After taking office in 2018, Lopez Obrador canceled another airport project launched by the previous government and already one-third complete.

He called the $13 billion project a "bottomless pit" rife with corruption and decided instead to turn the Santa Lucia military air base into a second airport for the sprawling Mexican capital.

Lopez Obrador commissioned the military -- which is also involved in other pet projects of his government, such as a tourist train in the Yucatan Peninsula -- to oversee construction of the new airport at a cost of around $3.6 billion.

On a recent visit to the Santa Lucia airport, construction workers were seen putting the finishing touches to the inside of the new terminal building, while cleaners swept floors and cleaned windows.

The gleaming toilets are decorated with images of traditional mariachi music and wrestling.

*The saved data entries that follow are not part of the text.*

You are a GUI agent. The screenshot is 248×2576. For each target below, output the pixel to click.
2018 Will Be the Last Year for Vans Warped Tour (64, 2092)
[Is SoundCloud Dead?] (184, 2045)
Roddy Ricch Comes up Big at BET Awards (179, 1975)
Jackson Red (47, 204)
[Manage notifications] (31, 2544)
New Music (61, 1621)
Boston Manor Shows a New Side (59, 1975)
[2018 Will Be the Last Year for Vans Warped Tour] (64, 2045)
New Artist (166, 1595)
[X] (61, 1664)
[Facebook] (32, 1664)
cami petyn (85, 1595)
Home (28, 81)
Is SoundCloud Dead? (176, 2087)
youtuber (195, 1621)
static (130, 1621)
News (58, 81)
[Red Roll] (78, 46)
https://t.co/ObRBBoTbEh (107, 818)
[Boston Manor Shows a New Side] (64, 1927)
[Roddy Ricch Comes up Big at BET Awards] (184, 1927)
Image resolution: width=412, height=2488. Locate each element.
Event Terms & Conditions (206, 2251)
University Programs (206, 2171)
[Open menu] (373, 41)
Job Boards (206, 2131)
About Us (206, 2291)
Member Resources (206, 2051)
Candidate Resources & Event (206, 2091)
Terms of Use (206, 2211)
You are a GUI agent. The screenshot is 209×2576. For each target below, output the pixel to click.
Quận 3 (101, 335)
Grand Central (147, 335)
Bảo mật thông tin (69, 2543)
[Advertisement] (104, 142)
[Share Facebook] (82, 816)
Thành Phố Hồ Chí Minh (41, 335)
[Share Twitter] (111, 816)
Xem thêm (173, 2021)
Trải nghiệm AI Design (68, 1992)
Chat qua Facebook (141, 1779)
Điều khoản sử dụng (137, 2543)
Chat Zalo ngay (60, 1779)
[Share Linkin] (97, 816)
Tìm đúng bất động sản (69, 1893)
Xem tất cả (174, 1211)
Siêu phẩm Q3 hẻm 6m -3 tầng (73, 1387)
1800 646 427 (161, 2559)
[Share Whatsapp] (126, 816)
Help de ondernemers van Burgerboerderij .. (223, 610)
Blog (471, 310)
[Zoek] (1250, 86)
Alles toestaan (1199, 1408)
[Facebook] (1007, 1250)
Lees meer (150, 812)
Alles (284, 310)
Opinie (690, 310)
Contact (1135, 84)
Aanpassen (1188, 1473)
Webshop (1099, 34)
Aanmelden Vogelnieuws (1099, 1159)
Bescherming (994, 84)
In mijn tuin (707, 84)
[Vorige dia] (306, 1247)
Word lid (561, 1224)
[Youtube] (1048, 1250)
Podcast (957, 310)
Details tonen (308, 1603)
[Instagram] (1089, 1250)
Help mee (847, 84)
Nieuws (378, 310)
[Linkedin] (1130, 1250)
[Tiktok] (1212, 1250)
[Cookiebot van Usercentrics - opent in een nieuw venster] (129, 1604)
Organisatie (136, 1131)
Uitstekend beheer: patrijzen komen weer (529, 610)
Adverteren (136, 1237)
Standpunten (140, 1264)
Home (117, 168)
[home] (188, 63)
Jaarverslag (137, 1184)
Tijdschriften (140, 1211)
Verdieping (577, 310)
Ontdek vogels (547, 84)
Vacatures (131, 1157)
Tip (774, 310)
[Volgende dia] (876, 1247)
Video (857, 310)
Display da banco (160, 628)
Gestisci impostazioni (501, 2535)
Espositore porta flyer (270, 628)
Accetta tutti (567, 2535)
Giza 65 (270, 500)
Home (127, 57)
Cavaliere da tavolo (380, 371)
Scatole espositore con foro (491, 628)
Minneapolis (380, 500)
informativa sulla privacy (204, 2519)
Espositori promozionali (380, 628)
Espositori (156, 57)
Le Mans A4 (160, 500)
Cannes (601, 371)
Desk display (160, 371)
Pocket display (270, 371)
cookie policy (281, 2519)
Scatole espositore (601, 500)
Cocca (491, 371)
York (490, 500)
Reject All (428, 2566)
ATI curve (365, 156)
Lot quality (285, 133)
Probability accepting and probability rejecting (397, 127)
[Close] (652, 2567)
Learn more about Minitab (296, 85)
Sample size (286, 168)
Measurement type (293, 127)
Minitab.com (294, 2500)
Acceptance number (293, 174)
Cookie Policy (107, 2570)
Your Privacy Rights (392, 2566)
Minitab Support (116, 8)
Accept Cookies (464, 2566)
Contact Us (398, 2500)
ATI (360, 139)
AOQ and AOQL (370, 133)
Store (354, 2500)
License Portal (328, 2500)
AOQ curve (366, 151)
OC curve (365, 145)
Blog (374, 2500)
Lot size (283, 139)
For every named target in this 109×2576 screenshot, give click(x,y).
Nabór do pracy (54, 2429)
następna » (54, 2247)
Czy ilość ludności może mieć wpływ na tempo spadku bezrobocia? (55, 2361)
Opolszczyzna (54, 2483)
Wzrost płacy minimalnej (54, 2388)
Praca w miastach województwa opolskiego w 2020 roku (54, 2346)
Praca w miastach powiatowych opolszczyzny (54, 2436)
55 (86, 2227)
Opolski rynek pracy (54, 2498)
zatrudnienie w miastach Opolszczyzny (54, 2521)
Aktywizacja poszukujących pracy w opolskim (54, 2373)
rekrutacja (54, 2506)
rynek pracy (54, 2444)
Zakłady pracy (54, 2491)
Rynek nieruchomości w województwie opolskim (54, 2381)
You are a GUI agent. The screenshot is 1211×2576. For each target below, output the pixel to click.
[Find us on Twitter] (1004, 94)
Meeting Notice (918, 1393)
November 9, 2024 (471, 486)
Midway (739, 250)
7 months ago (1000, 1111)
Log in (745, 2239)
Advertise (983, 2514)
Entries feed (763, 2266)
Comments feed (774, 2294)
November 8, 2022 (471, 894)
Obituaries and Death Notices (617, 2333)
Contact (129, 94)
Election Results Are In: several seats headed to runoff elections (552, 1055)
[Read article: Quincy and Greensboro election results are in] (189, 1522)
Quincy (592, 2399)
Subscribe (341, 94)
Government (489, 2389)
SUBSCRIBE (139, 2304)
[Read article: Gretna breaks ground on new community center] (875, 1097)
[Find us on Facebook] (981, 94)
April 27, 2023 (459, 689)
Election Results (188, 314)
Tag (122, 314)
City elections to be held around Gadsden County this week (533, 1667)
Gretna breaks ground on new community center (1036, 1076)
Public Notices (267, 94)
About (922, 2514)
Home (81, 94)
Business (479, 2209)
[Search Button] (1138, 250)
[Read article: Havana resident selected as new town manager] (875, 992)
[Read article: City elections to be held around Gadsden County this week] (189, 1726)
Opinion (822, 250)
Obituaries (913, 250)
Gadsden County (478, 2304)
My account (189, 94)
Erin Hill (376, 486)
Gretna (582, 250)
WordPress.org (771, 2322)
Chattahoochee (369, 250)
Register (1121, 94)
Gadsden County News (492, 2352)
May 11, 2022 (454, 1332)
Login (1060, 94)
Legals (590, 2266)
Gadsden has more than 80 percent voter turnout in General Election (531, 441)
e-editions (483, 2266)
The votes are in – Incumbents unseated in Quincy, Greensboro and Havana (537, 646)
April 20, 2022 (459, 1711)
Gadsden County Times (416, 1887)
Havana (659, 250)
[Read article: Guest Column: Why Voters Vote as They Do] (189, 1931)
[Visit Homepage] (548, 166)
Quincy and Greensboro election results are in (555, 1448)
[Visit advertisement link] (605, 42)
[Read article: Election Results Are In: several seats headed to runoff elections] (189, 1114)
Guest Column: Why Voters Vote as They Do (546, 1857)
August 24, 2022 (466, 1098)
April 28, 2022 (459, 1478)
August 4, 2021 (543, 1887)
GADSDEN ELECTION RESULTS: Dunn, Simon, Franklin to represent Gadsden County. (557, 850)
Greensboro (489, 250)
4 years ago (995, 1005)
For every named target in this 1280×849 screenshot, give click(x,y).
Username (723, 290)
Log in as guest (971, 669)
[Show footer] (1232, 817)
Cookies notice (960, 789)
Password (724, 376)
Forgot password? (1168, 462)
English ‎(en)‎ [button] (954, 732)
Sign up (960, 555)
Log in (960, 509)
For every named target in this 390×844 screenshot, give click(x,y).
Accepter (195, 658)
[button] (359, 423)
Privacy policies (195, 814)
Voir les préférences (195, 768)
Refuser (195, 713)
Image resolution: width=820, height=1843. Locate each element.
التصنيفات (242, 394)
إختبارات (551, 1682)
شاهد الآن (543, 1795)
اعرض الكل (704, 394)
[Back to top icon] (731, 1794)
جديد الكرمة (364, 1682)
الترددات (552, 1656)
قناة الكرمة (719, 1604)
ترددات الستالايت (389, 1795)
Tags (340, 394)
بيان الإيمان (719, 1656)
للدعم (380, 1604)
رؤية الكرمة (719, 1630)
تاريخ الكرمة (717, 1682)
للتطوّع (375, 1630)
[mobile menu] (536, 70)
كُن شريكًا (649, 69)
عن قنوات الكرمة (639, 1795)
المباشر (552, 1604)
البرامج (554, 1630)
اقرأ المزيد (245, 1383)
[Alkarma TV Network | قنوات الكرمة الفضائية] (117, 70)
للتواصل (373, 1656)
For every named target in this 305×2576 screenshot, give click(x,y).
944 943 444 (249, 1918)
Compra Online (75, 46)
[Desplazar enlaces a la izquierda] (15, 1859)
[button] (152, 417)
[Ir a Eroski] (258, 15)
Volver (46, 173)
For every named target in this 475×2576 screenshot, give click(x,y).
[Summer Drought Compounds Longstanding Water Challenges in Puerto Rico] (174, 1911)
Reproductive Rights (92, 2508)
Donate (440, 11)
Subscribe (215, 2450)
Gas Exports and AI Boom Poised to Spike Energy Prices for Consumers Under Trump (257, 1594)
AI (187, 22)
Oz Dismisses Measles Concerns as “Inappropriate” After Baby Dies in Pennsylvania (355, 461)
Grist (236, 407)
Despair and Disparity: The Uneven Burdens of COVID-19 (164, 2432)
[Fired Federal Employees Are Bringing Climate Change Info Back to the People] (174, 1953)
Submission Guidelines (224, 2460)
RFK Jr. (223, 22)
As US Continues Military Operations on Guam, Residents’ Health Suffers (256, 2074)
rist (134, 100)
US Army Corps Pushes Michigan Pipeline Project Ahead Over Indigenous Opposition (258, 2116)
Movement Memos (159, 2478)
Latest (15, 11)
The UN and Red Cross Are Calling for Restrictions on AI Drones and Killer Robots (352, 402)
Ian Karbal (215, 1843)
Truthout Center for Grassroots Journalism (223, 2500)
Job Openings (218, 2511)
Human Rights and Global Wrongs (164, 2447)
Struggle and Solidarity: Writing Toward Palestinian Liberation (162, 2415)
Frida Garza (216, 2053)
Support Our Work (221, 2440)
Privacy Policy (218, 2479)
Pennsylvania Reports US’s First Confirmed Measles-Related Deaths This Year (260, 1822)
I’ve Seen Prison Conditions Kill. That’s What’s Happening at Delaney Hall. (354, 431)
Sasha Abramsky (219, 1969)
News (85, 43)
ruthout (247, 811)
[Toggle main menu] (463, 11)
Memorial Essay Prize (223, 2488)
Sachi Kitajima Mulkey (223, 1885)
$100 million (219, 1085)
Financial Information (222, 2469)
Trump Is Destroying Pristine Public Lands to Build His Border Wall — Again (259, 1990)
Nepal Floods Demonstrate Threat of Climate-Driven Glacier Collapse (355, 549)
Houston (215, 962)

In other areas, notably the access roads that will link the terminal building to the highway, dozens of laborers worked with trucks and machinery to complete the project in time.

A planned rail link to connect the airport with the capital's suburban train network is not scheduled to be completed until the second half of 2023.

- 'Giving it a chance' -

Around 87 percent of the airport construction has been finished with two months left before the March 21 opening, said Captain Diego Diaz Avila of the military's engineer corps.

In its first phase of operation, the new airport will be able to handle 19.5 million passengers a year, he told AFP.

But so far, only low-cost Mexican airlines Volaris and Viva Aerobus have announced plans to operate a small number of flights at the new airport, with most staying at Benito Juarez.

Aeromexico, the country's largest carrier, has declined to use the new airport in the initial phase.

The airlines are not ready to shift significant operations to the new terminal, said Brian Rodriguez, an aviation analyst at the financial firm Monex.

"They're giving it a chance to operate there to see the costs, demand and how profitable it can be," he said.

Given that Felipe Angeles is located outside the city, the airlines that do use the new airport will seek to attract the several million people living in the surrounding area, added Rodriguez.

AFP contacted the main international airlines that operate in Mexico -- British Airways, Air France, Iberia, Lufthansa and American Airlines -- to ask if they plan to use the new terminal.

Only American Airlines responded, saying there were no changes to 13 daily flights between Mexico City and the United States.